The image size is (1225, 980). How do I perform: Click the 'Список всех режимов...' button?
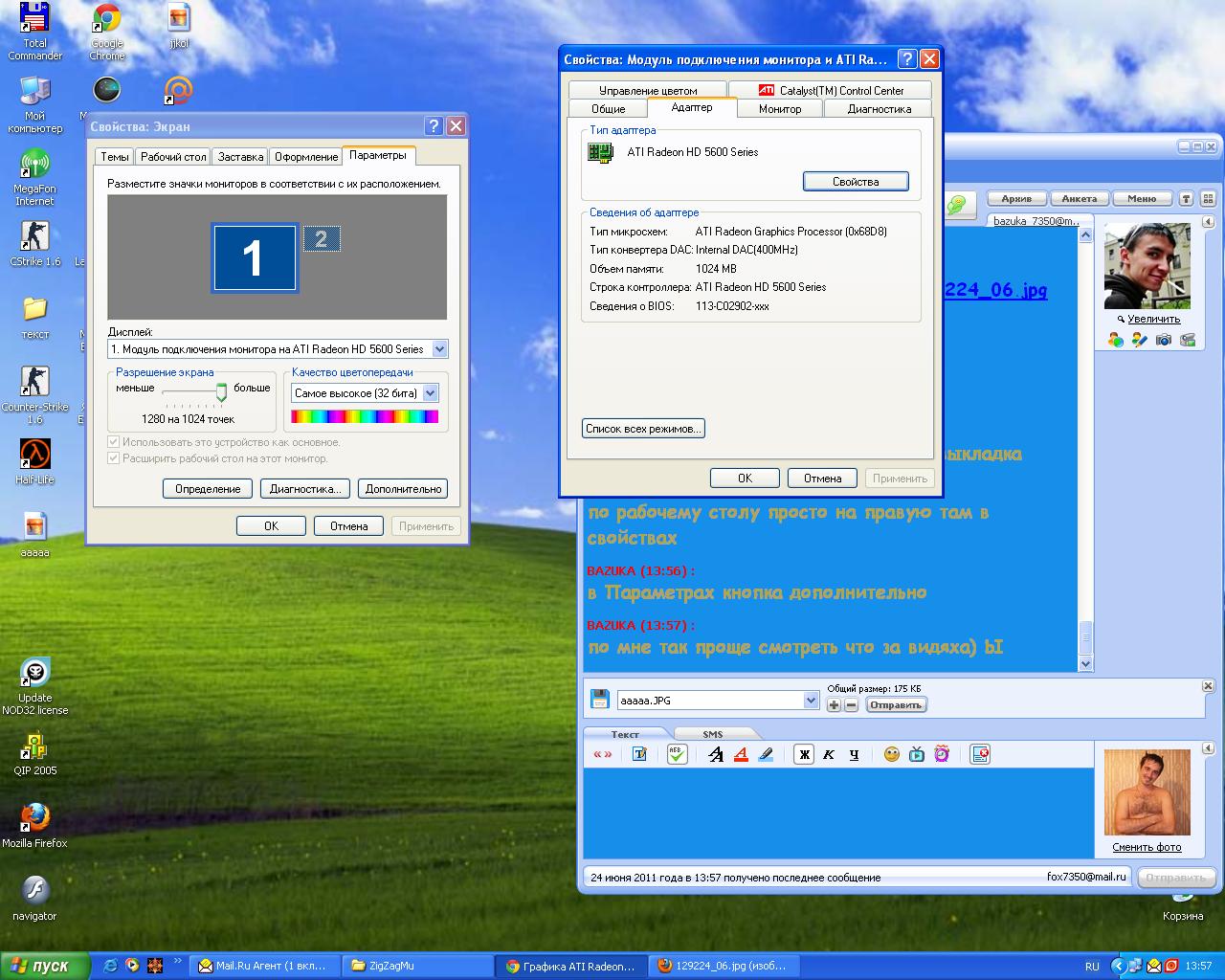point(643,429)
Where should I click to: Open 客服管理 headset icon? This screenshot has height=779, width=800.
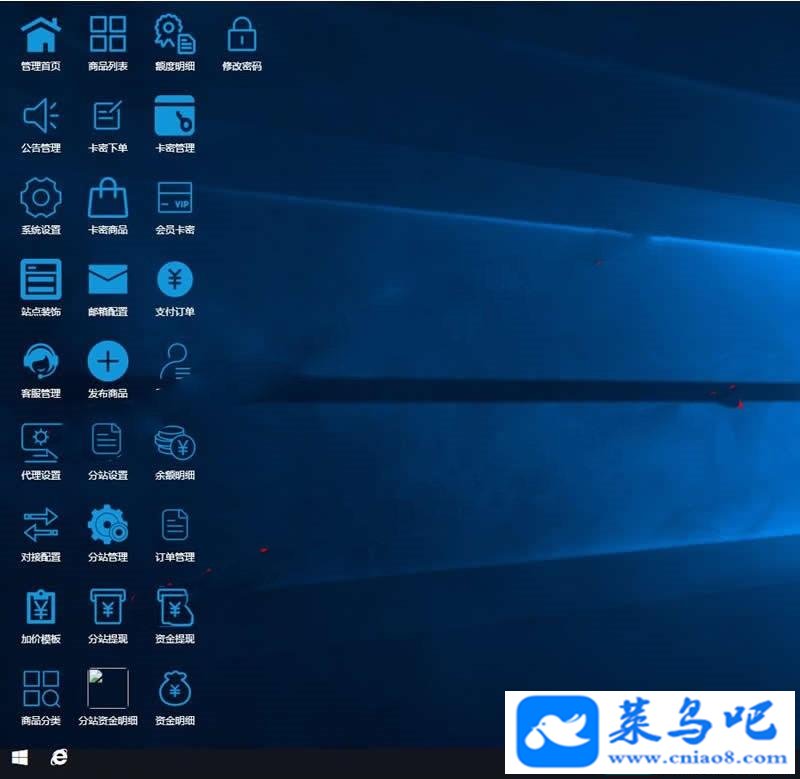click(41, 361)
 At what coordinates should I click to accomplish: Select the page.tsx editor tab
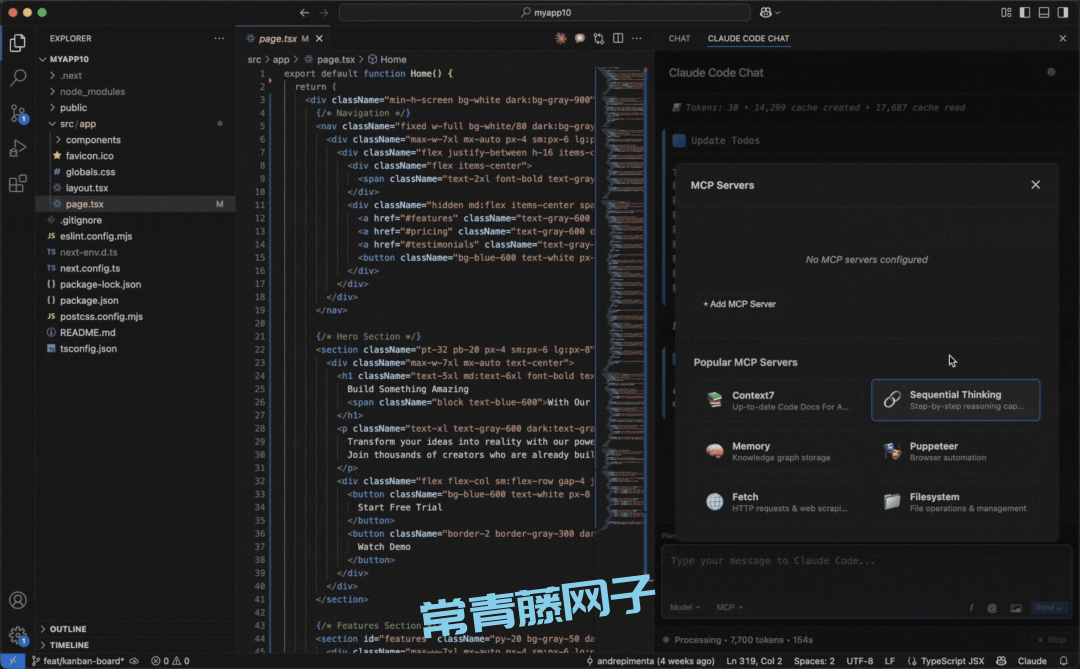coord(278,38)
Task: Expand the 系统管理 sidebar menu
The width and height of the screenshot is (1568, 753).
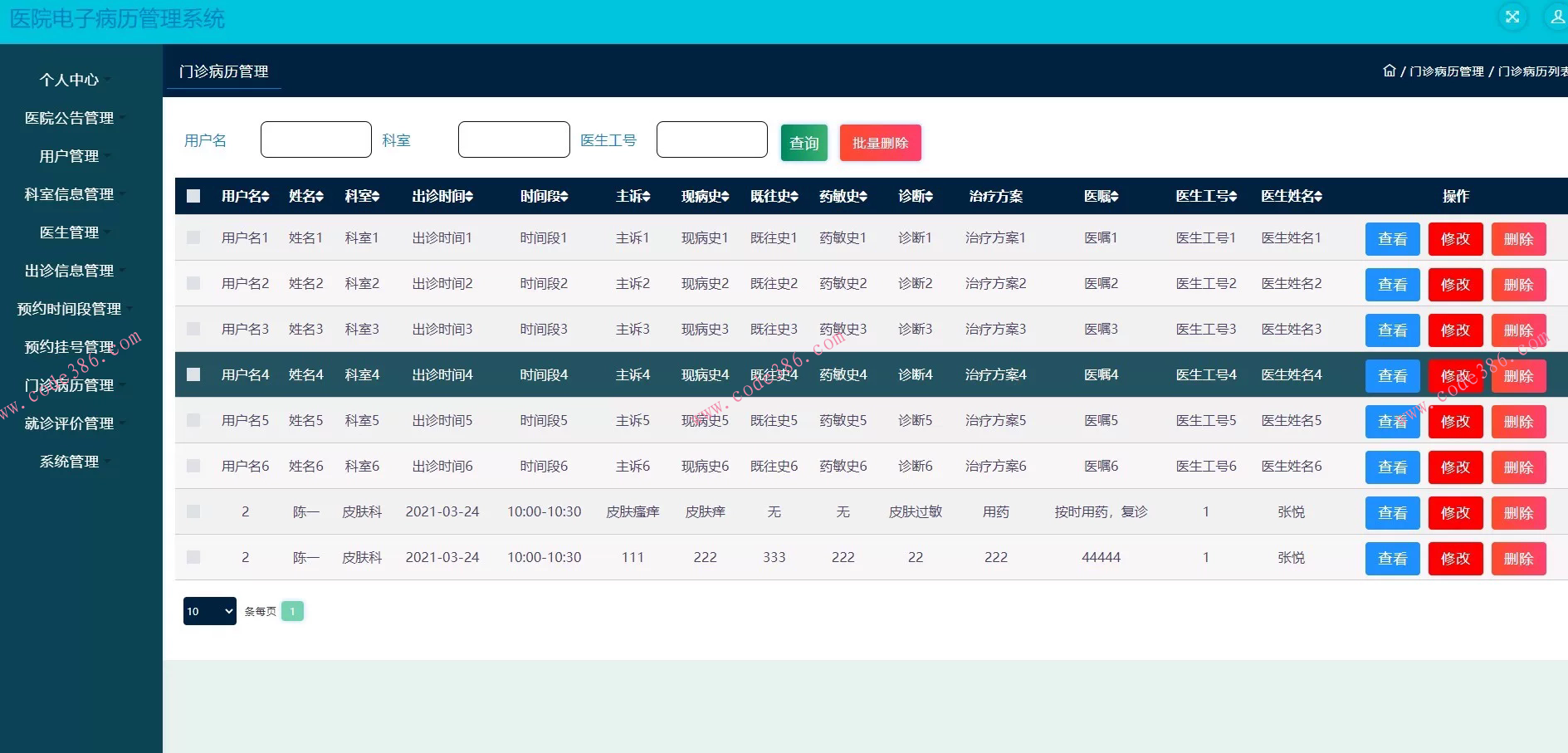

**WHAT TO DO:** Look above for the line containing "Where should I", then copy exactly from it through the line containing "Task: Expand the 系统管理 sidebar menu", keeping both and leaving out pictures. Add nothing else.

**RESULT:**
Where should I click to: Open 客服管理 headset icon? This screenshot has height=779, width=800.
click(41, 361)
 At what coordinates should I click to accomplish: Select the page.tsx editor tab
coord(278,38)
Task: Expand the 系统管理 sidebar menu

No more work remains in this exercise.